- Active: January 1915 – March 1919
- Country: British India
- Allegiance: British Crown
- Branch: British Indian Army
- Type: Infantry
- Size: Brigade
- Part of: 12th Indian Division 15th Indian Division
- Engagements: First World War Mesopotamian Campaign Capture of Ramadi Action of Khan Baghdadi

Commanders
- Notable commanders: Br.-Gen. Edmund Costello VC

= 12th Indian Brigade =

The 12th Indian Brigade was an infantry brigade of the British Indian Army that saw active service in the First World War. It served in the Mesopotamian Campaign on the Euphrates Front throughout its existence.

==History==
The 12th Indian Brigade was formed at Nasirabad in 5th (Mhow) Division in January 1915. It was transferred to Mesopotamia and joined the 12th Indian Division on formation at the end of March.

- 12th Indian Division
With the division, the brigade took part in the Actions for Nasiriya (5, 13 – 14, 24 July) and the Occupation of Nasiriya (25 July) in 1915 and the Affair of Butaniya on 14 January 1916. The division never reached full strength as units were constantly detached to support the efforts to relieve the 6th (Poona) Division besieged at Kut. The division was broken up on 10 March 1916 and the brigade was posted to the new 15th Indian Division in May 1916.

- 15th Indian Division
The 15th Indian Division was formed on 7 May 1916 to replace the 12th Indian Division on the Euphrates Front; the brigade joined the division on formation. It remained with the division on the Euphrates Front until the end of the war. The brigade took part in the action of As Sahilan (11 September 1916), the Capture of Ramadi (28 and 29 September 1917), the Occupation of Hīt (9 March 1918) and the action of Khan Baghdadi (26 and 27 March 1918).
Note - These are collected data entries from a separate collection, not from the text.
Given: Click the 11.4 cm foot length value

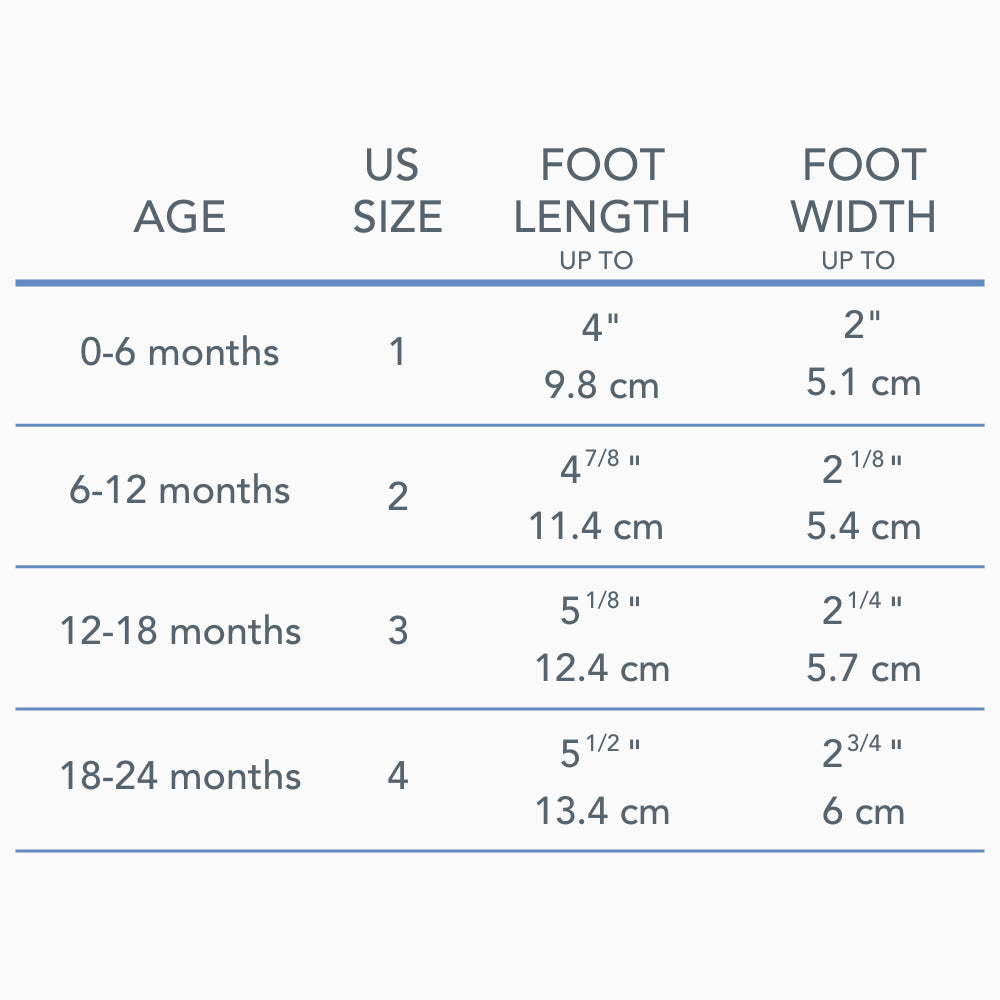Looking at the screenshot, I should coord(596,527).
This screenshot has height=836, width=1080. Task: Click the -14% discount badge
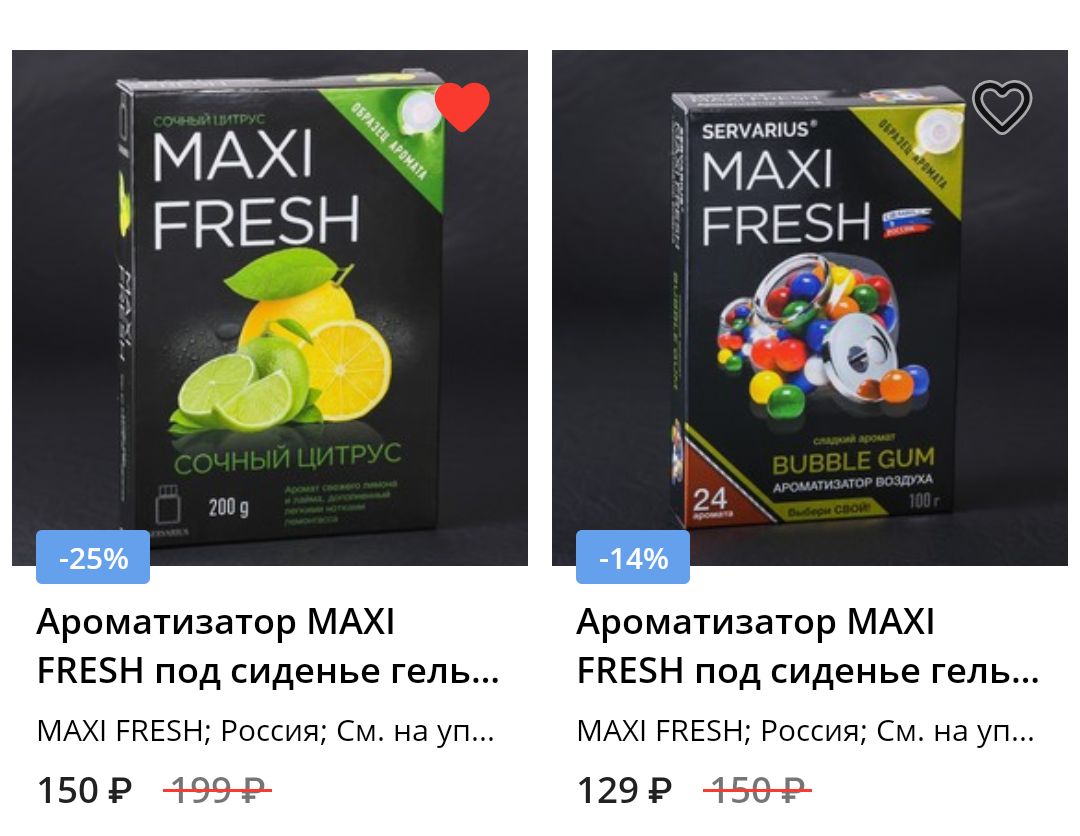point(633,557)
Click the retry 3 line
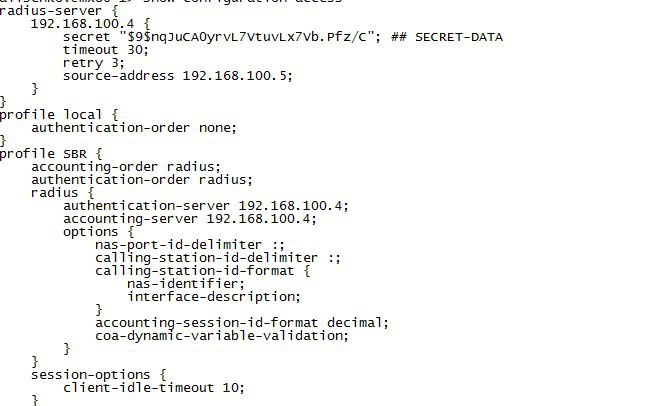This screenshot has height=406, width=653. pyautogui.click(x=94, y=63)
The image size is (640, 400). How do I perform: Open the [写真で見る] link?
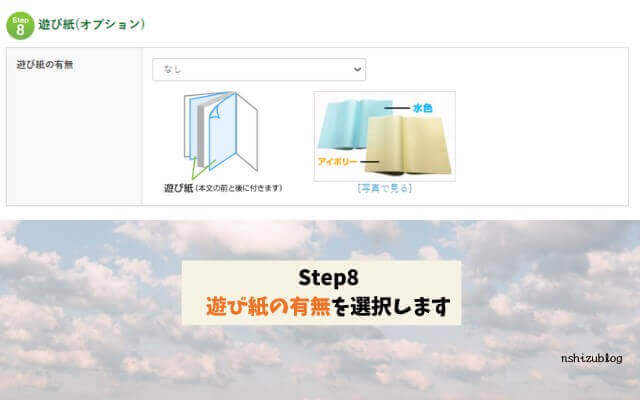pyautogui.click(x=384, y=188)
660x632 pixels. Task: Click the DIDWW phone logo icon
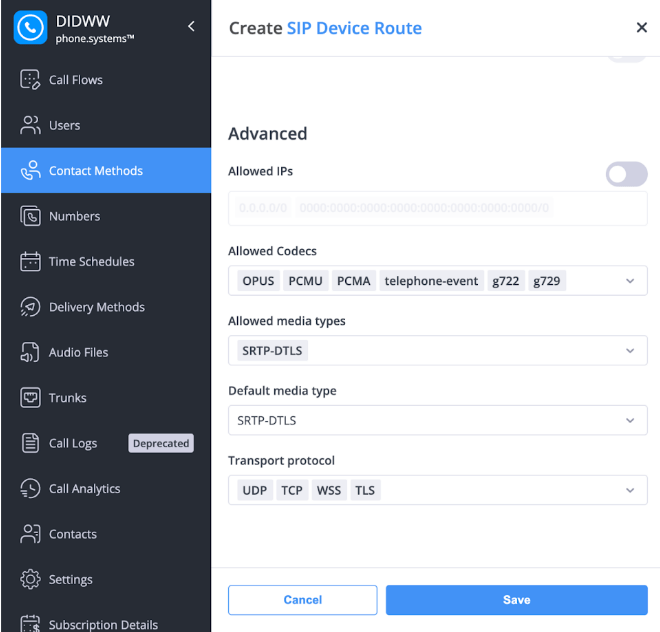[x=31, y=28]
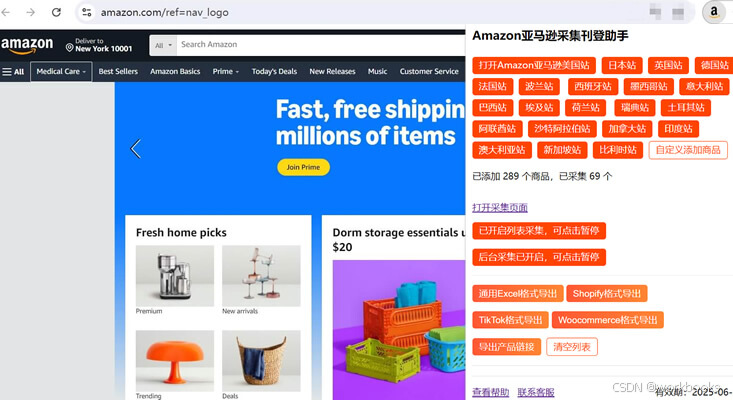Expand the search category All dropdown
This screenshot has height=400, width=733.
(163, 45)
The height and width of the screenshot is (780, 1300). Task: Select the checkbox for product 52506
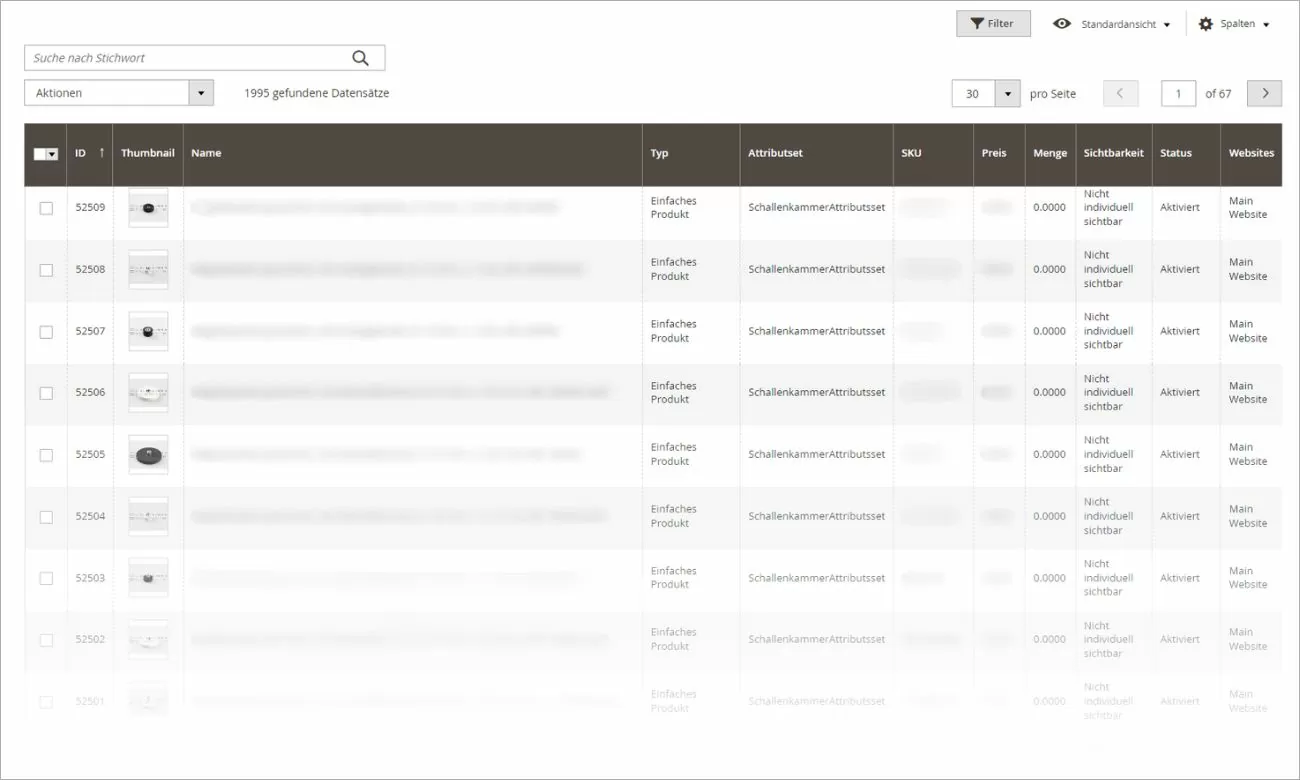click(x=45, y=393)
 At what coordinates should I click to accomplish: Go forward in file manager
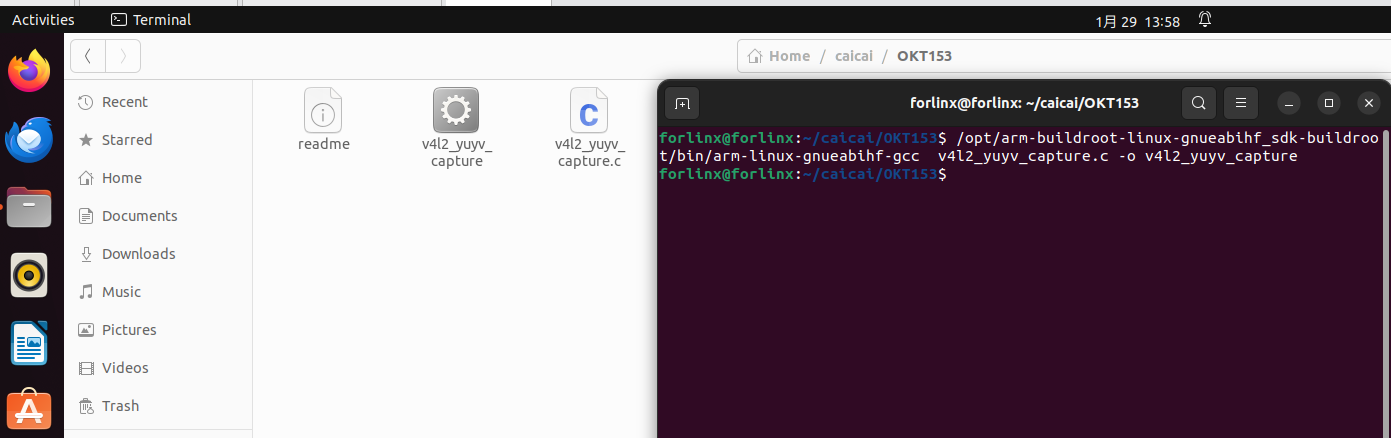(123, 56)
At the end of the war, the division was rapidly run down and it (along with the brigade) was disbanded in March 1919.

==Order of battle==
The brigade commanded the following units in the First World War:
- 2nd Battalion, Queen's Own (Royal West Kent Regiment) (joined from Nasirabad Brigade, 5th (Mhow) Division in January 1915; in November 1915, half of the battalion joined 30th Indian Brigade, 6th (Poona) Division and the other half to 34th Indian Brigade, 12th Indian Division)
- 90th Punjabis (joined from Nasirabad Brigade, 5th (Mhow) Division)
- 44th Mherwara Infantry (joined from Nasirabad Brigade, 5th (Mhow) Division; to Corps Troops in June 1915)
- 4th Prince Albert Victor's Rajputs (joined from Multan, 3rd Lahore Divisional Area; in June 1915 posted to 33rd Indian Brigade, 12th Indian Division)
- 67th Punjabis (joined from 33rd Indian Brigade, 12th Indian Division in April 1915; in November 1915, half of the battalion joined 30th Indian Brigade, 6th (Poona) Division and the other half to Corps Troops)
- 1/5th Battalion, Queen's (Royal West Surrey Regiment) (joined from 34th Indian Brigade, 12th Indian Division in February 1916)
- 1st Battalion, 43rd Erinpura Infantry (joined from Corp Troops in June 1916)
- 128th Machine Gun Company (joined from Corp Troops in August 1916)
- 2nd Battalion, 39th Garhwal Rifles (joined in April 1917 from Delhi, 7th Meerut Divisional Area)
- 12th Light Trench Mortar Battery ('M' Light Trench Mortar Battery joined 15th Division in September 1917 and assigned to the brigade in February 1918)

==Commanders==
The brigade had the following commanders:

| From | Rank | Name | Notes |
|---|---|---|---|
| 19 January 1915 | Brigadier-General | K.E. Lean | sick, 29 May 1915 |
| 29 May 1915 | Lieutenant-Colonel | H.A. Dunlop | temporary |
| 31 July 1915 | Brigadier-General | C.L. Macnab |  |
| 20 September 1915 | Brigadier-General | H.T. Brooking |  |
| 11 May 1916 | Lieutenant-Colonel | W.L. Malcolm | temporary |
| 16 June 1916 | Brigadier-General | F.P.S. Dunsford | sick, 19 February 1918 |
| 19 February 1918 | Lieutenant-Colonel | Hon. A.G. Brodrick | temporary |
| 4 May 1918 | Brigadier-General | E.W. Costello VC |  |

==Bibliography==
- Perry, F.W. (1993). "Order of Battle of Divisions Part 5B. Indian Army Divisions"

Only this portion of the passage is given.